Probabilistic Interpolation of Sagittarius A*’s Multi-Wavelength Light Curves Using Diffusion Models

Published in Astrophysical Journal, 2025

Abstract

Understanding the variability of Sagittarius A* (Sgr A) requires coordinated, multi-wavelength observations that span the electromagnetic spectrum. In this work, we focus on data from four key observatories: Chandra in the X-ray (2–8 keV), GRAVITY on the Very Large Telescope in the near-infrared (2.2 $\mu m$), Spitzer in the infrared (4.5 $\mu m$), and ALMA in the submillimeter (340 GHz). These multi-band observations are essential for probing the physics of accretion and emission near the black hole’s event horizon, yet they suffer from irregular sampling, band-dependent noise, and substantial data gaps. These limitations complicate efforts to robustly identify flares and measure cross-band time lags, key diagnostics of the physical processes driving variability. To address this challenge, we introduce a diffusion-based generative model, for interpolating sparse, multivariate astrophysical time series. This represents the first application of score-based diffusion models to astronomical time series.

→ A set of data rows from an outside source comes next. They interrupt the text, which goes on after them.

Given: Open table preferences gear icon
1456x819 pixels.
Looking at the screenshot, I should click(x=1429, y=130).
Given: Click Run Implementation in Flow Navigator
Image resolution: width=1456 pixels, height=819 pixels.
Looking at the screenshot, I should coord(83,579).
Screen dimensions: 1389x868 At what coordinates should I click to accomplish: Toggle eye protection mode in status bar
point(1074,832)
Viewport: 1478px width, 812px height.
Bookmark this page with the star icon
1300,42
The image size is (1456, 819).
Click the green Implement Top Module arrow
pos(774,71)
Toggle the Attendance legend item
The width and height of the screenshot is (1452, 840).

We also present the first transformer-based model for light curve reconstruction that includes calibrated uncertainty estimates. The models are trained on simulated light curves constructed to match the statistical and observational characteristics of real Sgr A data. These simulations capture correlated multi-band variability, realistic observation cadences, and wavelength-specific noise. We compare our models against a multi-output Gaussian Process. The diffusion model achieves superior accuracy and competitive calibration across both simulated and real datasets, demonstrating the promise of diffusion models for high-fidelity, uncertainty-aware reconstruction of multi-wavelength variability in Sgr A*.